Aside from a few odds and ends, I’m pretty much moved in and comfortable. There are other ALT newbies in the same apartment complex and I’ve been about as rude as I can be. So far, my only conversation with the lot of them has consisted of, “Hello. My name’s Ashley. Nice to meet you.” This love-hate relationship I have with people is going to see me as an unmarried spinster with plants and dogs clogging up my house in the future, watch.

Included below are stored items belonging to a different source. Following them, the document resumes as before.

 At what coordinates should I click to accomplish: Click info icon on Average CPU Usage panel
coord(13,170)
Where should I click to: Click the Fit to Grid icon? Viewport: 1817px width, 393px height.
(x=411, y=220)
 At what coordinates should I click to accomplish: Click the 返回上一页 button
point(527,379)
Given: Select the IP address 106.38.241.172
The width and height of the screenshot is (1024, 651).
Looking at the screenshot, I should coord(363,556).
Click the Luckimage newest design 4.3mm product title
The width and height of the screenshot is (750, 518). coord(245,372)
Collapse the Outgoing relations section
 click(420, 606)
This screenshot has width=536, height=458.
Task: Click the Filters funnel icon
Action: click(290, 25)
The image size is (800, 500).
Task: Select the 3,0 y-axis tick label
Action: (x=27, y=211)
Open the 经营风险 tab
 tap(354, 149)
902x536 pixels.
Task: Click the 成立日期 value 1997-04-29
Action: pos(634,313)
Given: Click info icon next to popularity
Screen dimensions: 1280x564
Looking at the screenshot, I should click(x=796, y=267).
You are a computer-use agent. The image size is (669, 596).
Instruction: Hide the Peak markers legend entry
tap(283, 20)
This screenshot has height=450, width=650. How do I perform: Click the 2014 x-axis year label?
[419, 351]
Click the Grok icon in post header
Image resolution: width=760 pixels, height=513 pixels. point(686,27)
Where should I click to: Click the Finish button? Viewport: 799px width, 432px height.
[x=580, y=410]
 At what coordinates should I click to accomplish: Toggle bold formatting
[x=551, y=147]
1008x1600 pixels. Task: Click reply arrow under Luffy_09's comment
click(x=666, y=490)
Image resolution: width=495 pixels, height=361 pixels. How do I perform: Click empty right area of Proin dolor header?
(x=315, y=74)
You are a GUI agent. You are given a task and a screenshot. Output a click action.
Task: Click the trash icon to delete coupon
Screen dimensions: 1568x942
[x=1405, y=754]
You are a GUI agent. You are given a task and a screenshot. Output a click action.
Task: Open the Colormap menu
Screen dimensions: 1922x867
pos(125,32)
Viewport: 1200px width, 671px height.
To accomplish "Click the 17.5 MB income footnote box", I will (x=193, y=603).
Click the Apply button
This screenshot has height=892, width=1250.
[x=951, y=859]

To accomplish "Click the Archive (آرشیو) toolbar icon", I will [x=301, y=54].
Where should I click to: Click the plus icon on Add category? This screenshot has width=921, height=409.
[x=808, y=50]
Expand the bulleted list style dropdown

I’m only sorry that I’ll be moving again after this school year.

…wait. What?

My new home is situated in Hamamatsu’s northern ward, quietly nestled in a field of rice paddies, surrounded by trees. The Miyakado River separates my apartment from my school and already, I’m enjoying having water close by. As the sun sets, I can see and listen to the fish jumping from the water. What’s incredible is that the waterfront is lined with cherry trees. This spring, I’ll have my chance to witness the epitome of Japanese culture every day I leave my apartment.

While my particular spot is famous for its oranges, Hamamatsu itself is famous for its gyoza, eel (うなぎ, unagi), music industry, and manufacturing. It was highly recommended to me to visit the unagi pie factory. They’re these crispy wafer-like cookies that are absolutely delicious. They’re often purchased as souvenirs.

Established along the Tokaido highway, Hamamatsu flourished with the constant flow of people coming and going. If you want to know more about the things that came out of this area, please visit the city’s website.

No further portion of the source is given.